L’œuvre de Philippe Micheau-Ruiz porte aussi en elle ce jeu dialectique entre l’abstrait et le figuratif, comment l’un communique avec l’autre, comment l’un n’a de sens que confronté à l’autre. Chacune de ses pièces, de ses plus anciennes peintures jusqu’à la gravure non-toxique, sont appelées des paysages intérieurs. On ne sait au premier abord si, devant ses douces lignes de couleurs éthérées, nous apprécions un agencement de formes qui s’autosuffisent, limitées par le cadre, ou la retranscription d’une nature floutée, avec un horizon se poursuivant en dehors. Quand nous avons rencontré Philippe Micheau-Ruiz, il nous a parlé de ses paysages qu’il contemplait dans le train pour rejoindre et quitter sa famille espagnole. La vitesse du train floute autant la vision que le temps avec la mémoire ; l’image ne peut plus être nette si ses paysages sont ceux de l’enfance lointaine, de leur indétermination, leur flottement nuageux…

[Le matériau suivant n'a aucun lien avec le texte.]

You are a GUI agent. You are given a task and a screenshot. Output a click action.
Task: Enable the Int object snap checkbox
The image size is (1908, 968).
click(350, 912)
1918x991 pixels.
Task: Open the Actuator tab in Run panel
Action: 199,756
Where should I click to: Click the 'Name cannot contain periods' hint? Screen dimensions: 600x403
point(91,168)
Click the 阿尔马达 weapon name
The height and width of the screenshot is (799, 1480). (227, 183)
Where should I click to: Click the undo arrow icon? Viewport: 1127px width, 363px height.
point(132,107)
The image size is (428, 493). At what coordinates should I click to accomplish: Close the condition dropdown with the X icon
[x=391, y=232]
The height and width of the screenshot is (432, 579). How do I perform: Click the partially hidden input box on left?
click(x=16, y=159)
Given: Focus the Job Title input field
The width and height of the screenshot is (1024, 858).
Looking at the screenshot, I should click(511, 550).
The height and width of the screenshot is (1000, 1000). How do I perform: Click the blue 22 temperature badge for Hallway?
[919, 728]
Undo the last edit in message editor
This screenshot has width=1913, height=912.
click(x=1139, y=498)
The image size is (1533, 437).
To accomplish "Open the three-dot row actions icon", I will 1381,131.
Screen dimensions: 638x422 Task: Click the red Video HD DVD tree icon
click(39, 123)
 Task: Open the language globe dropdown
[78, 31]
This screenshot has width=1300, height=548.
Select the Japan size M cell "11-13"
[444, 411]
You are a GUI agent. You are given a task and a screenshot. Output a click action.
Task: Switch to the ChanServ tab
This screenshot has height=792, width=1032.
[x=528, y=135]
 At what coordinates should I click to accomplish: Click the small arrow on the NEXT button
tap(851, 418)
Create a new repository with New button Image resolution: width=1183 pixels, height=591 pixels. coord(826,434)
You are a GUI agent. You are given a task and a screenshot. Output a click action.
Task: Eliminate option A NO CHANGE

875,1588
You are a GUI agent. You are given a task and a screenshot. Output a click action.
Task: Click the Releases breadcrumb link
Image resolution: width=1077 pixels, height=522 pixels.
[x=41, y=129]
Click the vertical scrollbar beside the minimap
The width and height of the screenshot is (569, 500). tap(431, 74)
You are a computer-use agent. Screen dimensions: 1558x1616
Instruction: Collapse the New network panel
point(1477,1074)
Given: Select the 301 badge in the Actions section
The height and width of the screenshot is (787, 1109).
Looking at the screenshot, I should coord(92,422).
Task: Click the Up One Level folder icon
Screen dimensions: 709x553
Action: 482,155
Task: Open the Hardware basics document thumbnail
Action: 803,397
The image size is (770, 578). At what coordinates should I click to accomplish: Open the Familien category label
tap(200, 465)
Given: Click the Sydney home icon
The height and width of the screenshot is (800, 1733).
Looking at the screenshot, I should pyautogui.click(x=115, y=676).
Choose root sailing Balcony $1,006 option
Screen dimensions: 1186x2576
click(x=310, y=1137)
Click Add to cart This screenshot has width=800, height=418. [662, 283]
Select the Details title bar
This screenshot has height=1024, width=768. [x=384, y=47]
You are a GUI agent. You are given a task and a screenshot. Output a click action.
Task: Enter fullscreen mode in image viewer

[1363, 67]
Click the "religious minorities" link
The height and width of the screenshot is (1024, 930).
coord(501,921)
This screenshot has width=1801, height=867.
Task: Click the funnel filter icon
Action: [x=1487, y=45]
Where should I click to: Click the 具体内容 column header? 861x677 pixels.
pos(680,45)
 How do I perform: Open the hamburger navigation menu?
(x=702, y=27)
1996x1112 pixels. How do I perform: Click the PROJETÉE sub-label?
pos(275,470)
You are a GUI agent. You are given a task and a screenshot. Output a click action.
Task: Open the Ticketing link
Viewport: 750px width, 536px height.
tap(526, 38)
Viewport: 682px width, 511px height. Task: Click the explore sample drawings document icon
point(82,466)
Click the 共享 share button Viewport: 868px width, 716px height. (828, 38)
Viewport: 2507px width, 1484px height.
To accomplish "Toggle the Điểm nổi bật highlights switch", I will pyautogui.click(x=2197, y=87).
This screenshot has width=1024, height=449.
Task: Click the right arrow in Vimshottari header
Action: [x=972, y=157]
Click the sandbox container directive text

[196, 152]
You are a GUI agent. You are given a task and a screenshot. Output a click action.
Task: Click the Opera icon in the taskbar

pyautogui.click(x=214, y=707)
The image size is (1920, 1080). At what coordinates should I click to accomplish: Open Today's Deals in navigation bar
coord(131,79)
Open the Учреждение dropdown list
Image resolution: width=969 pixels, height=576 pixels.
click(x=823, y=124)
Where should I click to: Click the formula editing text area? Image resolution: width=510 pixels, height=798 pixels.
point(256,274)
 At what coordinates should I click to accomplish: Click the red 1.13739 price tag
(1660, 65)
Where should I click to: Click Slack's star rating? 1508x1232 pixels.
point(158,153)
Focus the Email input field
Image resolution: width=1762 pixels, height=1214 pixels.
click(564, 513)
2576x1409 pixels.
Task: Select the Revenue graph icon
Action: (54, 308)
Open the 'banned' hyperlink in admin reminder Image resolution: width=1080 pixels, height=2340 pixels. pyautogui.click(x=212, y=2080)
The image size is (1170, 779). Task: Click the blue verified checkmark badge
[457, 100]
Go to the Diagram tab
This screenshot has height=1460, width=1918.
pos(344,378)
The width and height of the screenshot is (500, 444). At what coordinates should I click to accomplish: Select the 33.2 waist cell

Ils sont pourtant toujours là, décisifs, point d’ancrage avec le réel. Tout cartographier permet aussi d’établir là où il ne faut pas se rendre – et quel est le meilleur espace d’apaisement, voire de guérison. Quant il s’agit de cartographie intérieure, cela nécessite un processus de répétition : c’est ainsi que la différence émerge et que soudainement, des paysages que l’on ne connaît pas apparaissent. Philippe Micheau-Ruiz utilise pour cela le monotype. Selon le poids de la peinture sous presse, sa composition et sa durée, des erreurs sont apparues et sont devenues l’angle d’approche de sa série « Permafrost ». La peinture s’altère par endroit mais surtout dégouline sous le cadre prévu et semble choisir son prolongement en nouvelles montagnes, collines, crevasses ou nappes phréatiques comme une manifestation de l’inconscient. L’impression devient l’équivalent du sommeil où le rêve apporte à l’œuvre prévue ses propres compositions.
On pourrait aussi comparer avec la nature en elle-même, et affirmer que l’œuvre pousse telle la végétation sur la terre (est-ce pour cela que la couleur verte est la plus utilisée ?). Le permafrost est un terme géologique désignant le sol des surfaces terrestres les plus froides, qui sont progressivement en train de fondre. Philippe Micheau-Ruiz fait le lien entre le réchauffement climatique et les perturbations entre les relations humaines. « Ce qui disparaît dans un lieu disparaît dans un autre », ajoute-t-il. Si la disparition est au centre de son travail, nous pouvons au moins le rassurer sur ce qui reste susceptible d’y naître, en lui-même et par lui-même, et dans notre regard.